Collected data entries
• • • •

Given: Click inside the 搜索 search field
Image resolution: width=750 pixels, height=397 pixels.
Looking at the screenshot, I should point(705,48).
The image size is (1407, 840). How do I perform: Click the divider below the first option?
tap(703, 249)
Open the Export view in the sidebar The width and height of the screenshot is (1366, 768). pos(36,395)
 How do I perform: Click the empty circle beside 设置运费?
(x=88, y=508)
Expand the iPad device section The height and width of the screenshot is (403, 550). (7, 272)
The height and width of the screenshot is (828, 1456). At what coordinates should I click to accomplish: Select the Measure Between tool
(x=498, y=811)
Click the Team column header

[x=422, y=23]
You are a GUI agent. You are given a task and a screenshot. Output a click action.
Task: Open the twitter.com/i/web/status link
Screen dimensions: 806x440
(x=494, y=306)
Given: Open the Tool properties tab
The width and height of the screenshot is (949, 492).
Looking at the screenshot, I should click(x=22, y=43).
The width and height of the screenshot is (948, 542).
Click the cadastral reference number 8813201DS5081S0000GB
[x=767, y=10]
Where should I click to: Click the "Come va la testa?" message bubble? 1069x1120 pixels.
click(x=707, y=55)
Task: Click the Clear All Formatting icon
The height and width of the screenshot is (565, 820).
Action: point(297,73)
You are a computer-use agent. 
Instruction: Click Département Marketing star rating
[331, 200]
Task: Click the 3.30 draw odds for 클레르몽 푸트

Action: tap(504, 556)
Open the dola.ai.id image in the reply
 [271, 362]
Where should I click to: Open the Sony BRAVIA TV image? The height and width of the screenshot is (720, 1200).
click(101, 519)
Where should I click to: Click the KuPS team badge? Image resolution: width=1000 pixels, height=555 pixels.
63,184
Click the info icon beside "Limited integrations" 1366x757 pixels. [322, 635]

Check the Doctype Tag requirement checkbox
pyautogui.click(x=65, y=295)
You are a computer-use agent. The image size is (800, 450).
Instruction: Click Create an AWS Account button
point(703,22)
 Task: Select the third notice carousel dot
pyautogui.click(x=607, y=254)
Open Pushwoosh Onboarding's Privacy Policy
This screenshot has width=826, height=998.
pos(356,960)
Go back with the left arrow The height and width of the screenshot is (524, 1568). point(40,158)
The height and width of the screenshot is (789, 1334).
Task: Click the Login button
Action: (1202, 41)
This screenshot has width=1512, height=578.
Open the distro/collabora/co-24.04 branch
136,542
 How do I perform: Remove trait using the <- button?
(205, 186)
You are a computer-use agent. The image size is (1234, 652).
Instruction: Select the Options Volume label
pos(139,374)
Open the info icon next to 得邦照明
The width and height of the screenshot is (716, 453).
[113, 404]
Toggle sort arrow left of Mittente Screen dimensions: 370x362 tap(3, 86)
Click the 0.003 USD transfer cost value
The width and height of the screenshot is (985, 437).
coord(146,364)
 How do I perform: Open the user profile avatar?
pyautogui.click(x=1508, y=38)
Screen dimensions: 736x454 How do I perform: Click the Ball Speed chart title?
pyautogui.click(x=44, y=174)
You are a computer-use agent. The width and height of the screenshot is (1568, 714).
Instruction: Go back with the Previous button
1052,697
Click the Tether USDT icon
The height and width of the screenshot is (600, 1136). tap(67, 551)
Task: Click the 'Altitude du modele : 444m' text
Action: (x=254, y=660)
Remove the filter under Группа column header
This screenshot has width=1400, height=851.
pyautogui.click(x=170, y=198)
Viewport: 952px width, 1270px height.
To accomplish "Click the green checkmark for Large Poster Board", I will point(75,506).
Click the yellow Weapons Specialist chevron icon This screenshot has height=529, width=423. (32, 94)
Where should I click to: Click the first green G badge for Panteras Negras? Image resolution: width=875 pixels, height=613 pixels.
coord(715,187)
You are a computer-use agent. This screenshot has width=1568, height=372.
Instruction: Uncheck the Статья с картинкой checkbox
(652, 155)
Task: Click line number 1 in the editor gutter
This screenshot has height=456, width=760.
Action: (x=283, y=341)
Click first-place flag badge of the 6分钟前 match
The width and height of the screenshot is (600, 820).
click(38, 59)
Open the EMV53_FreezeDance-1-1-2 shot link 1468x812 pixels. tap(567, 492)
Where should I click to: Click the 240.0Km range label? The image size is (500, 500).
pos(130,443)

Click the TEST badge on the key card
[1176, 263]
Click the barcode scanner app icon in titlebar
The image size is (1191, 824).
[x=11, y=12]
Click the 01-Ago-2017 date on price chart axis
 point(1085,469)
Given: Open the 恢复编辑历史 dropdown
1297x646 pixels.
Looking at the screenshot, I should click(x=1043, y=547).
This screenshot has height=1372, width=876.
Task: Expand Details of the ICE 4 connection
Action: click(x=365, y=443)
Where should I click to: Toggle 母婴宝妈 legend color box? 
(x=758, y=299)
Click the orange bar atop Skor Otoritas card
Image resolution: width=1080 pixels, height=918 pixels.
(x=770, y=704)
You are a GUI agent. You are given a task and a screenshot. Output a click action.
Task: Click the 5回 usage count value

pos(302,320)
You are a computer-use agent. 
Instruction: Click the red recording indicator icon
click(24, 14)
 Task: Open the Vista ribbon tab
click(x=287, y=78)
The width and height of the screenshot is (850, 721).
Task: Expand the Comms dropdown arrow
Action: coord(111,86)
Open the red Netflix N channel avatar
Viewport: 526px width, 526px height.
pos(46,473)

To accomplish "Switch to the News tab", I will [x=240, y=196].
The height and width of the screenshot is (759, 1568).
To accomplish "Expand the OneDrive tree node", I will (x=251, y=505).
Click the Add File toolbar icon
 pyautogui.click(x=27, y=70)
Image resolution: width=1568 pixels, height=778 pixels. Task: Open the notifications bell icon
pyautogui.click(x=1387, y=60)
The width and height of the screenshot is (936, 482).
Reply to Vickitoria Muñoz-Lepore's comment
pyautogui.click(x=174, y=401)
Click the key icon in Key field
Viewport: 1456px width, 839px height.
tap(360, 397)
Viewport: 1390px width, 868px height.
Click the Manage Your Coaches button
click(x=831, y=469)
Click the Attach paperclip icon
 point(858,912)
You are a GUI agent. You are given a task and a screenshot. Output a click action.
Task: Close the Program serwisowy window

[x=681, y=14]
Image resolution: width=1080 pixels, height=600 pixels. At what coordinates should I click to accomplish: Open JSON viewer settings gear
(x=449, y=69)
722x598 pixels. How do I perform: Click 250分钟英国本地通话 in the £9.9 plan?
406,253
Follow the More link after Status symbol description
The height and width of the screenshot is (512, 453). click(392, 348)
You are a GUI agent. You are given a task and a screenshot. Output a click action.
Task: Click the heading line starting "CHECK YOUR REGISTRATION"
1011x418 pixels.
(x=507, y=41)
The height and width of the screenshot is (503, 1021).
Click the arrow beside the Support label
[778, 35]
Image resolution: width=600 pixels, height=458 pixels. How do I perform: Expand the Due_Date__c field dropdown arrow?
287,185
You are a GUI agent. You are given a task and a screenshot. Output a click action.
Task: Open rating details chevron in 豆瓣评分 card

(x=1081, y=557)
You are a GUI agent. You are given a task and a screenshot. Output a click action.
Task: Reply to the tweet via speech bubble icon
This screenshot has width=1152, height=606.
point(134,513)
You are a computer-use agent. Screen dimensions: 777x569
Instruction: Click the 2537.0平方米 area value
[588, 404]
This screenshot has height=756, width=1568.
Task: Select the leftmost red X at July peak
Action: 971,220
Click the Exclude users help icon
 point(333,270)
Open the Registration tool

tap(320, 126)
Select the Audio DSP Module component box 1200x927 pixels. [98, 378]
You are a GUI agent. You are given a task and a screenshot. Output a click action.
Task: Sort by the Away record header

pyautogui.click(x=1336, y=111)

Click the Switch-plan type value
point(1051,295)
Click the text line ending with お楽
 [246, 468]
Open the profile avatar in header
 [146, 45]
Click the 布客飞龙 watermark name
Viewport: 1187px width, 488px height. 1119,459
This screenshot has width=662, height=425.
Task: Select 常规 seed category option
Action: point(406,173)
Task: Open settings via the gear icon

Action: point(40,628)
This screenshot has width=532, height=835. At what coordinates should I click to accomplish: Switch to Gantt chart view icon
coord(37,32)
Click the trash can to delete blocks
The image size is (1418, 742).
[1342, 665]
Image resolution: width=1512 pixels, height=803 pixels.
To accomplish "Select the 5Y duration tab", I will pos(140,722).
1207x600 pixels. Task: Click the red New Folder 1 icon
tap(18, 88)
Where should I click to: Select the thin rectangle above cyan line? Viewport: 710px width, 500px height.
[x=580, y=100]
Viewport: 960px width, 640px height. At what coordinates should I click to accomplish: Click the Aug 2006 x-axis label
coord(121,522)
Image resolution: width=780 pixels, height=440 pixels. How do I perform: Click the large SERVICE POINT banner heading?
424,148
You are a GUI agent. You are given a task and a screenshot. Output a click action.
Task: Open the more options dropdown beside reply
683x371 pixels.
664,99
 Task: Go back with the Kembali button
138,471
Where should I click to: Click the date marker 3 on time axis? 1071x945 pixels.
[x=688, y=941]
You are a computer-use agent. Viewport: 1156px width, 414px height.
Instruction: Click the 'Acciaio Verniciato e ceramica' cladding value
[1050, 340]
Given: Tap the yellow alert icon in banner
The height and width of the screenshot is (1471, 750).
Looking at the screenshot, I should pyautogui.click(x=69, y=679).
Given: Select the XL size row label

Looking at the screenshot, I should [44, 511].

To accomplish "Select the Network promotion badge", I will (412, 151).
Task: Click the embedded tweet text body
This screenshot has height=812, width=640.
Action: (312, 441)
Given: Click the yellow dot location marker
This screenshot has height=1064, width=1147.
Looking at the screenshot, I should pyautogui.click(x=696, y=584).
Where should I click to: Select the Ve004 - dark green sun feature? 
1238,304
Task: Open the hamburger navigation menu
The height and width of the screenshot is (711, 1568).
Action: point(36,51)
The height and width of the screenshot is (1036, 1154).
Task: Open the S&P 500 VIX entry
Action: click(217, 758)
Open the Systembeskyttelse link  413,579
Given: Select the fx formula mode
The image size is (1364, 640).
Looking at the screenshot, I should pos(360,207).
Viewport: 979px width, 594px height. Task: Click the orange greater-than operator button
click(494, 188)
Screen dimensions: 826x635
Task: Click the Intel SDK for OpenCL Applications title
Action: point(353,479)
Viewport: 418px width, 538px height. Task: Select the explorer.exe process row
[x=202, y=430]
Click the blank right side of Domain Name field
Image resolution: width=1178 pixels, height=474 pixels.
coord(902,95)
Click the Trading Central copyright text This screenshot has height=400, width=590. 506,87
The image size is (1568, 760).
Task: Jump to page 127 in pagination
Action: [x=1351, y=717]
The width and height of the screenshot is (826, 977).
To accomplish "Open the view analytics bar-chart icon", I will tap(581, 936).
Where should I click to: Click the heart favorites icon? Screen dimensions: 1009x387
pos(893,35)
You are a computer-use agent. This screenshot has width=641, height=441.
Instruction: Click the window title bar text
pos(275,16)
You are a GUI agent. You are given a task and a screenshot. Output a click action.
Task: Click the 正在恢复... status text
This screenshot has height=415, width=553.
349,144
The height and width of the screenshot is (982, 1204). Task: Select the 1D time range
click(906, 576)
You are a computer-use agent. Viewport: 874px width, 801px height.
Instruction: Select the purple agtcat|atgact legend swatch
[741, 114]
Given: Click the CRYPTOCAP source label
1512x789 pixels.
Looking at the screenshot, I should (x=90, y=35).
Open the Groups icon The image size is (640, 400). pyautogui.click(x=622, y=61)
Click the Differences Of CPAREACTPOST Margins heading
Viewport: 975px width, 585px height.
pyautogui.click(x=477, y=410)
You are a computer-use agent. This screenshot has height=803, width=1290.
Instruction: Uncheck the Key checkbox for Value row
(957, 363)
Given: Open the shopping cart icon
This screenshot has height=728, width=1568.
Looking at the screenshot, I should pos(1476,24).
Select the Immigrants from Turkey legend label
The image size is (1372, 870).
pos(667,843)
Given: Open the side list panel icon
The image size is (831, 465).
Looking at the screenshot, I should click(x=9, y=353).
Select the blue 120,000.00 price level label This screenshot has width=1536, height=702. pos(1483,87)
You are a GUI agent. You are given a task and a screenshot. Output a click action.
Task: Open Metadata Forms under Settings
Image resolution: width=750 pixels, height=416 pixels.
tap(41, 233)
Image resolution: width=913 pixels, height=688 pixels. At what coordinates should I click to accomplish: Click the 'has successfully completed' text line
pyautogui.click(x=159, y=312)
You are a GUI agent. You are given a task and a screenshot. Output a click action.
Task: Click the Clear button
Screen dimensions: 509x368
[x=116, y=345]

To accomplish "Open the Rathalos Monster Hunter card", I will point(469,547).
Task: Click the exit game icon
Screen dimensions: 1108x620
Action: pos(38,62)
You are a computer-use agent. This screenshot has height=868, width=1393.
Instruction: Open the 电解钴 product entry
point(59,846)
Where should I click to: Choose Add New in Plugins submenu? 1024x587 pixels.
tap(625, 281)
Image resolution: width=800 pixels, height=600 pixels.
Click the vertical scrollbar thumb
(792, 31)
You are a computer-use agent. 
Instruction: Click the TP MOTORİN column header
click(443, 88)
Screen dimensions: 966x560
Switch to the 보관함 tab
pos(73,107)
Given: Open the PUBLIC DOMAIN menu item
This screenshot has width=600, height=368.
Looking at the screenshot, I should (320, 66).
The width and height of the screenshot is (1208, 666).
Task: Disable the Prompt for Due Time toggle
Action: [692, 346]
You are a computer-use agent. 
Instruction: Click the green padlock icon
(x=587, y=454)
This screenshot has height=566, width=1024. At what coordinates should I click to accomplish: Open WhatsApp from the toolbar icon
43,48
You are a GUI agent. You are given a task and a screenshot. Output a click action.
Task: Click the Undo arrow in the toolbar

• • • •

What you should do: Starting at the line that contains "has height=868, width=1393.", copy each line through the last one in the records, exactly, and output nothing else.

Answer box:
You are a computer-use agent. This screenshot has height=868, width=1393.
Instruction: Open the 电解钴 product entry
point(59,846)
Where should I click to: Choose Add New in Plugins submenu? 1024x587 pixels.
tap(625, 281)
Image resolution: width=800 pixels, height=600 pixels.
Click the vertical scrollbar thumb
(792, 31)
You are a computer-use agent. 
Instruction: Click the TP MOTORİN column header
click(443, 88)
Screen dimensions: 966x560
Switch to the 보관함 tab
pos(73,107)
Given: Open the PUBLIC DOMAIN menu item
This screenshot has width=600, height=368.
Looking at the screenshot, I should (320, 66).
The width and height of the screenshot is (1208, 666).
Task: Disable the Prompt for Due Time toggle
Action: [692, 346]
You are a computer-use agent. 
Instruction: Click the green padlock icon
(x=587, y=454)
This screenshot has height=566, width=1024. At what coordinates should I click to accomplish: Open WhatsApp from the toolbar icon
43,48
You are a GUI agent. You are given a task and a screenshot. Output a click action.
Task: Click the Undo arrow in the toolbar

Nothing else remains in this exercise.